Madri/Koohestani erzählen in den 90 Minuten vor allem, wie dieses Paar, das längst keines mehr ist, aber doch noch auf engstem Raum zusammen wohnt, miteinander ringt: Sie will ausziehen, er schlägt eine Paartherapie via Zoom vor, die er jedoch torpediert. Schnell wird klar, worum es ihm vor allem geht: die Kontrolle über sie zu behalten.

Die Konflikte werden in heutiger Sprache ausgetragen, in die immer wieder die Original-Passagen eingebaut sind.
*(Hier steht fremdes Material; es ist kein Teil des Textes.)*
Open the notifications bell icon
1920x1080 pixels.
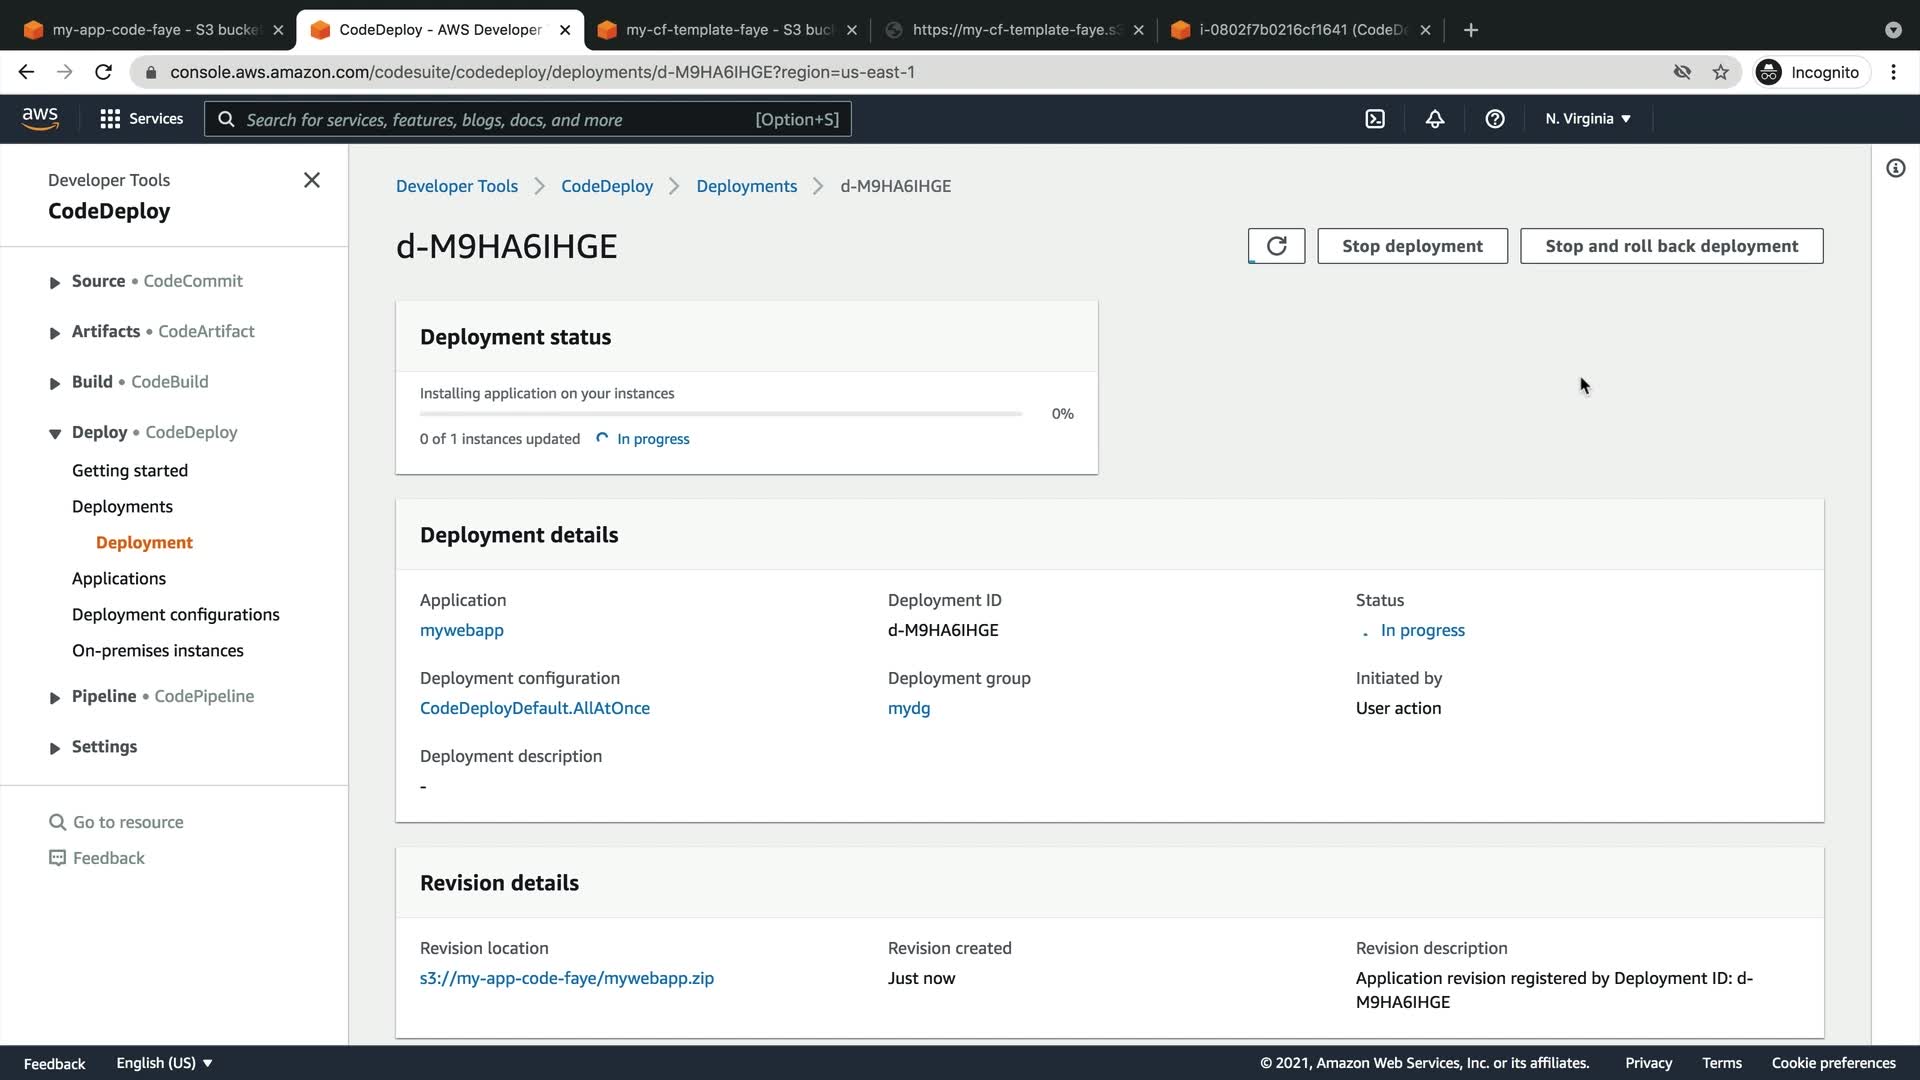pos(1435,119)
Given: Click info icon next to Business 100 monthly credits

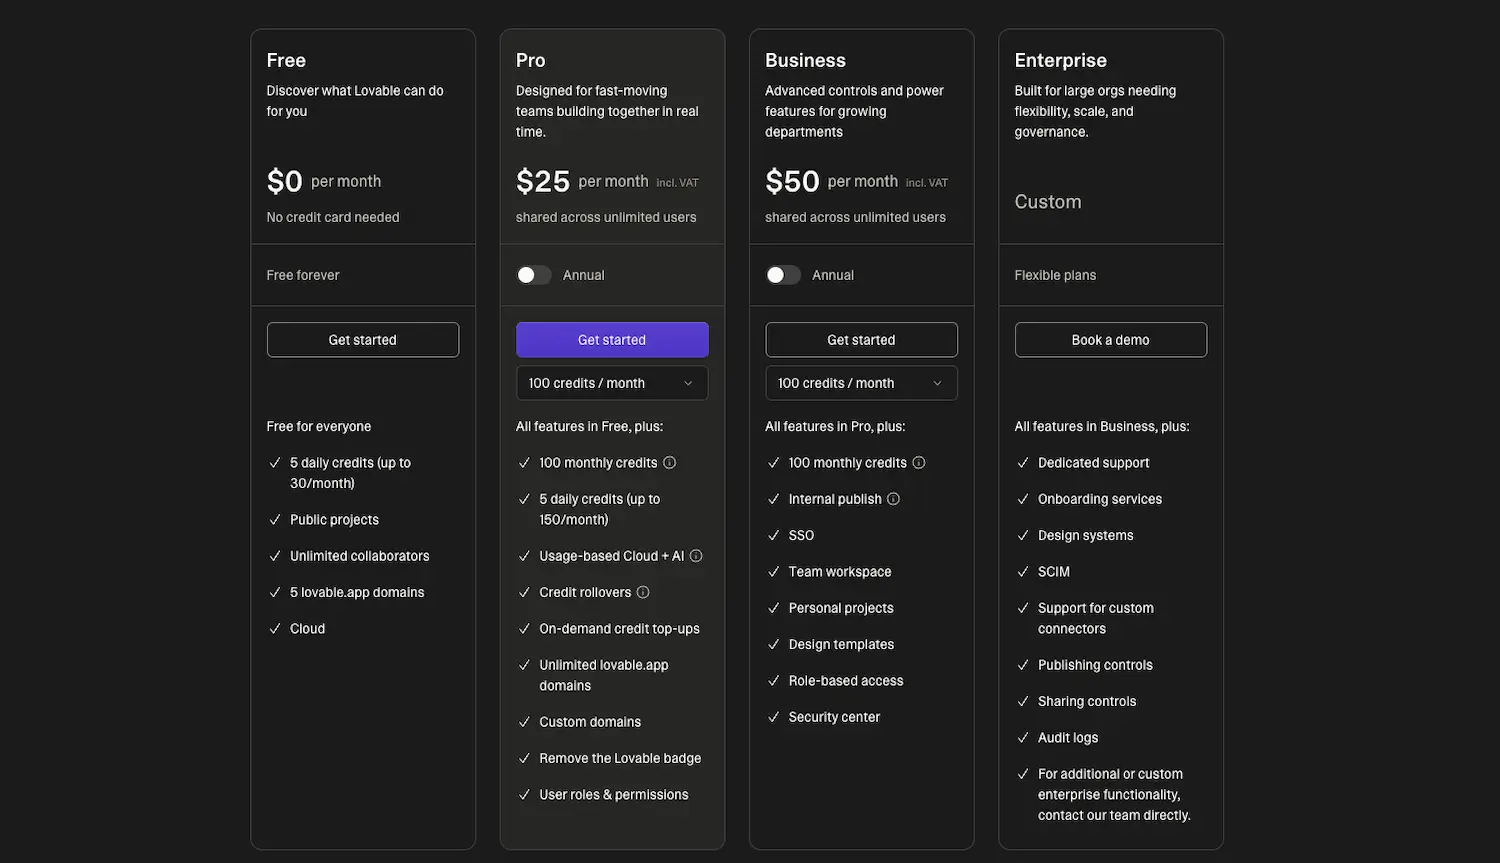Looking at the screenshot, I should point(919,462).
Anders als bei Simon Stone, der es zu seinem Markenzeichen gemacht hat, klassische Stoffe zu übermalen und in die Gegenwart zu transferieren, wird „Woyzeck Interrupted“ aber nie soap-artig und platt. Der Abend ist ein betont düsteres Kammerspiel, oft agieren die beiden Spieler*innen Lorena Handschin und Enno Trebs im Halbschatten. Ihre Dialoge sind eine Abfolge kleiner Miniaturen. Ingmar Bergmans „Szenen einer Ehe“, die ebenfalls vom Scheitern einer Beziehung erzählen, sind dieser „Woyzeck“-Aktualisierung näher als die populären Arbeiten von Stone.